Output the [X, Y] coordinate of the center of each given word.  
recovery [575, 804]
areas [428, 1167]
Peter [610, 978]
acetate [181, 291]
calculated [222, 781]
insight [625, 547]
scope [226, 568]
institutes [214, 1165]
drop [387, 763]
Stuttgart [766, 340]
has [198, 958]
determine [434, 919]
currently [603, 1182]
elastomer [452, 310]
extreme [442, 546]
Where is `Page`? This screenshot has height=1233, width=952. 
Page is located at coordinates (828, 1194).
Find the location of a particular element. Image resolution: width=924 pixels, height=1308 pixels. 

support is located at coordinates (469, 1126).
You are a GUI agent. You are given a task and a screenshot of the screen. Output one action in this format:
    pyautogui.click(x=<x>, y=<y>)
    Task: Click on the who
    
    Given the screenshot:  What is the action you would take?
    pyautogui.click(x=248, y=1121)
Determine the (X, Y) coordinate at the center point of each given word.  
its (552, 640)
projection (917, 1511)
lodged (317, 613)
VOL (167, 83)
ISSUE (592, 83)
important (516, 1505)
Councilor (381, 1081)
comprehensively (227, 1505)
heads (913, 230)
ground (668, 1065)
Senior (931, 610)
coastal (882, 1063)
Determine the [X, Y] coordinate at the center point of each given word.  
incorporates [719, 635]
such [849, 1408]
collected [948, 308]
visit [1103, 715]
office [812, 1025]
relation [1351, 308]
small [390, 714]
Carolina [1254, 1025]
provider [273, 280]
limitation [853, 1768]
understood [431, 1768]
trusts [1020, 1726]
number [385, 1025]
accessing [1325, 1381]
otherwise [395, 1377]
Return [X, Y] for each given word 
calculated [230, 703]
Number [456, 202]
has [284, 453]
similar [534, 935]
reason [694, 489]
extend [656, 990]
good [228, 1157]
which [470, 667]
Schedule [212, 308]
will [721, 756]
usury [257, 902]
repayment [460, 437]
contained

########

• [Task description]:
Could you update the rows above by replacing "each given word" with "each listed word" wherever it appears, leaving everything else unchanged?

• [Answer to the task]:
Output the [X, Y] coordinate of the center of each listed word.  
recovery [575, 804]
areas [428, 1167]
Peter [610, 978]
acetate [181, 291]
calculated [222, 781]
insight [625, 547]
scope [226, 568]
institutes [214, 1165]
drop [387, 763]
Stuttgart [766, 340]
has [198, 958]
determine [434, 919]
currently [603, 1182]
elastomer [452, 310]
extreme [442, 546]
Where is `Page`? This screenshot has height=1233, width=952. 
Page is located at coordinates (828, 1194).
Find the location of a particular element. Image resolution: width=924 pixels, height=1308 pixels. 

support is located at coordinates (469, 1126).
You are a GUI agent. You are given a task and a screenshot of the screen. Output one action in this format:
    pyautogui.click(x=<x>, y=<y>)
    Task: Click on the who
    
    Given the screenshot:  What is the action you would take?
    pyautogui.click(x=248, y=1121)
Determine the (X, Y) coordinate at the center point of each listed word.  
its (552, 640)
projection (917, 1511)
lodged (317, 613)
VOL (167, 83)
ISSUE (592, 83)
important (516, 1505)
Councilor (381, 1081)
comprehensively (227, 1505)
heads (913, 230)
ground (668, 1065)
Senior (931, 610)
coastal (882, 1063)
Determine the [X, Y] coordinate at the center point of each listed word.  
incorporates [719, 635]
such [849, 1408]
collected [948, 308]
visit [1103, 715]
office [812, 1025]
relation [1351, 308]
small [390, 714]
Carolina [1254, 1025]
provider [273, 280]
limitation [853, 1768]
understood [431, 1768]
trusts [1020, 1726]
number [385, 1025]
accessing [1325, 1381]
otherwise [395, 1377]
Return [X, Y] for each listed word 
calculated [230, 703]
Number [456, 202]
has [284, 453]
similar [534, 935]
reason [694, 489]
extend [656, 990]
good [228, 1157]
which [470, 667]
Schedule [212, 308]
will [721, 756]
usury [257, 902]
repayment [460, 437]
contained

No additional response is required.